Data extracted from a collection
----

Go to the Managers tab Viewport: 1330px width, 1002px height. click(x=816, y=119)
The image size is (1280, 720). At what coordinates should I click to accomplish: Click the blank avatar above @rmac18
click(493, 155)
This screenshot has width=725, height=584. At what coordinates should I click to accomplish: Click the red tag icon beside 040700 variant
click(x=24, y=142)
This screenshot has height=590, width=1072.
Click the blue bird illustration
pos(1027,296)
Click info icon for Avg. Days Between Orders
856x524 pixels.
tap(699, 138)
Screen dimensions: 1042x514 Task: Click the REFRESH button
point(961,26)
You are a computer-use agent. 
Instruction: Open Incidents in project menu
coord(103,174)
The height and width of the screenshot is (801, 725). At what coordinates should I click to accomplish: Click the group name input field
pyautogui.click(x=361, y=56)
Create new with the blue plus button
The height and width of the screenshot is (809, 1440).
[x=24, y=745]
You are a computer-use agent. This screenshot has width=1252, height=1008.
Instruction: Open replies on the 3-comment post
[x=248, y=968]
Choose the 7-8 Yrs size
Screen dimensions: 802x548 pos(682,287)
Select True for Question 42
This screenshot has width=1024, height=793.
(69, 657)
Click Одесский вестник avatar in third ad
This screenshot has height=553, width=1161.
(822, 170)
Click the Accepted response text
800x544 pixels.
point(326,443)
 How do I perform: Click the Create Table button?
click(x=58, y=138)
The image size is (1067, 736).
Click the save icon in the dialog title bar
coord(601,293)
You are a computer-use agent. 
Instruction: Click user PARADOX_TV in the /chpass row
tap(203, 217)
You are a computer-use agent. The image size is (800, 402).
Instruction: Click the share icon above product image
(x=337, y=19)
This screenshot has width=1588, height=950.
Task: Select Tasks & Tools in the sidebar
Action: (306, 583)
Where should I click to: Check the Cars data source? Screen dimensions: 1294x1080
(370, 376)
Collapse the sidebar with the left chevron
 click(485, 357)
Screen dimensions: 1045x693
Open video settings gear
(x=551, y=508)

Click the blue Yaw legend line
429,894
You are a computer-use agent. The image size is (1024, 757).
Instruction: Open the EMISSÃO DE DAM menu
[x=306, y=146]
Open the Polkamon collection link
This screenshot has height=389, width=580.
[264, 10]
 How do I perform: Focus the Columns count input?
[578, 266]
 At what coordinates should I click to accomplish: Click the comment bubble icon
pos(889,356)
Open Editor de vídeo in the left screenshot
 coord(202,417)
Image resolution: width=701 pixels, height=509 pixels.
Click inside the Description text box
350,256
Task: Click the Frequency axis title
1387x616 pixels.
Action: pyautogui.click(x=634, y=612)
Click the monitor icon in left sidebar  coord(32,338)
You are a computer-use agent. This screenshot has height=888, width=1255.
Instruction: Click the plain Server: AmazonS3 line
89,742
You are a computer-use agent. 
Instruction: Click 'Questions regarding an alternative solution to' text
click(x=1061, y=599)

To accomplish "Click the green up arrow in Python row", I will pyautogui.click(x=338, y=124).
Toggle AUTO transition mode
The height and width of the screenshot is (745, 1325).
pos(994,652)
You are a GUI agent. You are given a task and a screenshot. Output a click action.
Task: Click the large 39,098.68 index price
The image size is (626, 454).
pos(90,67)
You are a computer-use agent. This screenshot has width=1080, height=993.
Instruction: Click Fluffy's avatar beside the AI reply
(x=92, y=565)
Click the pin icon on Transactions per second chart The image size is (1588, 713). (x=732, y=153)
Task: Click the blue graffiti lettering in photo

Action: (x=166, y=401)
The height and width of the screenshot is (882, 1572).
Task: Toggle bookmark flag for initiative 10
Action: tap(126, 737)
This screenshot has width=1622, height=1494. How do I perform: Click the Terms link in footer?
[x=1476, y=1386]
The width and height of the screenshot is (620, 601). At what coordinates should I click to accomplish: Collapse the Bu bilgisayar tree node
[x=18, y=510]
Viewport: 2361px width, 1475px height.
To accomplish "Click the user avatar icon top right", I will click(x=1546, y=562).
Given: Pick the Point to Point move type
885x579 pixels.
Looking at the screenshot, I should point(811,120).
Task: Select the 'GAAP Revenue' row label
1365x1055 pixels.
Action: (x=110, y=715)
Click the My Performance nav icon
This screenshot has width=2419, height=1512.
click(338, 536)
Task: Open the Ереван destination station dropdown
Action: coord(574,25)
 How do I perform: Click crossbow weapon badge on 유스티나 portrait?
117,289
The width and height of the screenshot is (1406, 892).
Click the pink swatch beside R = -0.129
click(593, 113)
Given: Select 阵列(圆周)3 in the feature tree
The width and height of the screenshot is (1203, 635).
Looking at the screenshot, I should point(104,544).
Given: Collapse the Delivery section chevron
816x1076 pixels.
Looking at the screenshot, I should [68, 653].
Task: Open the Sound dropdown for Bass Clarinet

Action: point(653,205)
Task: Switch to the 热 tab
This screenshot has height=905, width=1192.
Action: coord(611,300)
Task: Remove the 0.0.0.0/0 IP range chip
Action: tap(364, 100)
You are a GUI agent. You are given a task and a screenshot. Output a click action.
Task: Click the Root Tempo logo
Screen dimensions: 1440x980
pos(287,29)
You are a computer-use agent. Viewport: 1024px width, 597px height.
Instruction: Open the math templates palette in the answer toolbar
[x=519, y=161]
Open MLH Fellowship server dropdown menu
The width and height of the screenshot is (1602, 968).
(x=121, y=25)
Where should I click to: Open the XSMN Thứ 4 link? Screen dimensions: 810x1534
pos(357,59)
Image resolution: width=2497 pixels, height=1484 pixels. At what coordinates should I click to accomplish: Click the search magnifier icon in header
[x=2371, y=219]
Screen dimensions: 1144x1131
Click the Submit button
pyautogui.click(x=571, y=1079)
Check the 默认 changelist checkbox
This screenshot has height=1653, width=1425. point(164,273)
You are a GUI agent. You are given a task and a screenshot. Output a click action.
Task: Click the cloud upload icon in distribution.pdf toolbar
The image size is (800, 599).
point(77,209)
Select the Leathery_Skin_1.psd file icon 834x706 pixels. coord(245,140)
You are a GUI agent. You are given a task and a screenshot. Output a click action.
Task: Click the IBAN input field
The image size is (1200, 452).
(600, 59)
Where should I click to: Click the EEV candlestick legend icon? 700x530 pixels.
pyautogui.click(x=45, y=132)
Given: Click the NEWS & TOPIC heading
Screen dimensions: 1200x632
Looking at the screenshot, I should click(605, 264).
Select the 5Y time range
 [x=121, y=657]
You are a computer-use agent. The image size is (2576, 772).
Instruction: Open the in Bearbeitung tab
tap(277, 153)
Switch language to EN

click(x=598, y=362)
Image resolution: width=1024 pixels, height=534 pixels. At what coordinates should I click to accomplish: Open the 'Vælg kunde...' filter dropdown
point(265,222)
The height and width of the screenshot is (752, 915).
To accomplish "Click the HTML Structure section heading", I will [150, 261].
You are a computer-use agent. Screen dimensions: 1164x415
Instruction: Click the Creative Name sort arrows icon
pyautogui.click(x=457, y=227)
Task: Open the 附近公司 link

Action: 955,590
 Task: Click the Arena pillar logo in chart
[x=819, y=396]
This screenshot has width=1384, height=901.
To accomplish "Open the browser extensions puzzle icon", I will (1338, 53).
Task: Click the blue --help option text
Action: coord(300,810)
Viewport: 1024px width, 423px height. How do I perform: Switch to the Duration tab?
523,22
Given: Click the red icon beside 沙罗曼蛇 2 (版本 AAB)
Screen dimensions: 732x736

----

__The task__
The required output is the line containing "The image size is (800, 599)." through the last line of the records above, each copied exactly and nothing more.

__Output for this exercise__
The image size is (800, 599).
point(77,209)
Select the Leathery_Skin_1.psd file icon 834x706 pixels. coord(245,140)
You are a GUI agent. You are given a task and a screenshot. Output a click action.
Task: Click the IBAN input field
The image size is (1200, 452).
(600, 59)
Where should I click to: Click the EEV candlestick legend icon? 700x530 pixels.
pyautogui.click(x=45, y=132)
Given: Click the NEWS & TOPIC heading
Screen dimensions: 1200x632
Looking at the screenshot, I should click(605, 264).
Select the 5Y time range
 [x=121, y=657]
You are a computer-use agent. The image size is (2576, 772).
Instruction: Open the in Bearbeitung tab
tap(277, 153)
Switch language to EN

click(x=598, y=362)
Image resolution: width=1024 pixels, height=534 pixels. At what coordinates should I click to accomplish: Open the 'Vælg kunde...' filter dropdown
point(265,222)
The height and width of the screenshot is (752, 915).
To accomplish "Click the HTML Structure section heading", I will [150, 261].
You are a computer-use agent. Screen dimensions: 1164x415
Instruction: Click the Creative Name sort arrows icon
pyautogui.click(x=457, y=227)
Task: Open the 附近公司 link

Action: 955,590
 Task: Click the Arena pillar logo in chart
[x=819, y=396]
This screenshot has width=1384, height=901.
To accomplish "Open the browser extensions puzzle icon", I will (1338, 53).
Task: Click the blue --help option text
Action: coord(300,810)
Viewport: 1024px width, 423px height. How do I perform: Switch to the Duration tab?
523,22
Given: Click the red icon beside 沙罗曼蛇 2 (版本 AAB)
Screen dimensions: 732x736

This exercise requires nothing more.